Figure 3. VDRM2 is not metabolized in VCaP cells.

Figure 3

(A) Diagram of the experimental procedure. VCaP cells were treated with vehicle (EtOH), 30 nM, 100 nM, or 300 nM 1,25D(OH)2D3 (1,25D), or 300 nM VDRM2 for 96 or 24 hours (Conditioned medium). Plates with no cells were incubated with the same concentrations of agonists for 96 hours (Mock) and fresh medium was prepared with the same concentrations of agonists at the end of the 96 hour incubation (Control). 293T cells were transfected with a VDR-RXR two-hybrid luciferase reporter as described in methods.

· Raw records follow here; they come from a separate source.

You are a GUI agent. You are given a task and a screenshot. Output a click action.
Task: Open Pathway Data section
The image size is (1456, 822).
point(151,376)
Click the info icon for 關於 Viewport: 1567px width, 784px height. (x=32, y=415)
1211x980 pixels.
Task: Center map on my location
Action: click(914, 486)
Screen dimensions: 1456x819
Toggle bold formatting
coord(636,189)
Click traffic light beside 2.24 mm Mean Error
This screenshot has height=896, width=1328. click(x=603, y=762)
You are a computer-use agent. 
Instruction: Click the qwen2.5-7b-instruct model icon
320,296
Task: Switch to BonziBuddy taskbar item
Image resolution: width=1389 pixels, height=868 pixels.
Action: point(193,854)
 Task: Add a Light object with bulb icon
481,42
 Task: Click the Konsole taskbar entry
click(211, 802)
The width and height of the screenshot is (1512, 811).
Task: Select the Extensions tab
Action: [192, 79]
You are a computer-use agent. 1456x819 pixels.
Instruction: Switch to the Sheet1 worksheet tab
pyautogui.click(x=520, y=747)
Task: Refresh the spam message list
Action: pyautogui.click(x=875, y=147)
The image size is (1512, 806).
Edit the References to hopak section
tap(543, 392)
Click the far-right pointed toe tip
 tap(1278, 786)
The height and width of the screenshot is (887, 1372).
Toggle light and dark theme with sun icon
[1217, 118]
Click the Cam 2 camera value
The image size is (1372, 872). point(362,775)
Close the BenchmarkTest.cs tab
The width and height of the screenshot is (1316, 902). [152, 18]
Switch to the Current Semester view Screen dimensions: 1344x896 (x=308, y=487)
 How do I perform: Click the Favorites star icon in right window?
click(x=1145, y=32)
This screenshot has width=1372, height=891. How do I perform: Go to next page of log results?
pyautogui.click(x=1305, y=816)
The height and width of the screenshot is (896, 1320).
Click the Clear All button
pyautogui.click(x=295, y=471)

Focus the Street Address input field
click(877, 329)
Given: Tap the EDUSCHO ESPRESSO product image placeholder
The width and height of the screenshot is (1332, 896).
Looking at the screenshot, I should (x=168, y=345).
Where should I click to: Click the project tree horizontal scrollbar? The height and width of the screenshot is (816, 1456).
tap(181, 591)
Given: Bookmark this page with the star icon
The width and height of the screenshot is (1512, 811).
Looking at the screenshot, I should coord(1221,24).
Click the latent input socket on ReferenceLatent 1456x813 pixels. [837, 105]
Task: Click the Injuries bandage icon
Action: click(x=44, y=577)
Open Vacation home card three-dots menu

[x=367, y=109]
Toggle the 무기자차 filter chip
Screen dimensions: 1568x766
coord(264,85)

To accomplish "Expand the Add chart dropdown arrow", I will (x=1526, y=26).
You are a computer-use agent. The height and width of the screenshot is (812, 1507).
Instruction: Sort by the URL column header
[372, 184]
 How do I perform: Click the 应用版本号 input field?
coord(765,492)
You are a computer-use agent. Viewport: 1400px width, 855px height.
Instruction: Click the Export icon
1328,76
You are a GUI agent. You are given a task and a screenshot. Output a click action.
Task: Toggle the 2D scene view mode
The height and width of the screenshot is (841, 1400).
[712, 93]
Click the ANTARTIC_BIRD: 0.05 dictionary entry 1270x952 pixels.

A total of 100 μl of conditioned medium from VCaP cells in Figure 2 as well as media from the mock and control conditions were added to the transfected 293T cells in 1.5 ml of medium for 24 hours and then harvested. The cells were lysed and luciferase activity was measured and normalized to β-galactosidase activity. (B) Media assayed from VCaP cells treated with vehicle (EtOH), sub-maximum concentrations of 1,25D(OH)2D3 (30 nM), or 300 nM VDRM2 from Figure 2A, 2B. (C) Media assayed from VCaP cells treated with vehicle (EtOH) or higher concentrations of 1,25D(OH)2D3 (100 nM or 300 nM) from Figure 2C, 2D.**p < 0.01, ***p < 0.001, relative to respective 24 hour time point. n = 3, representative graph, mean ± SEM.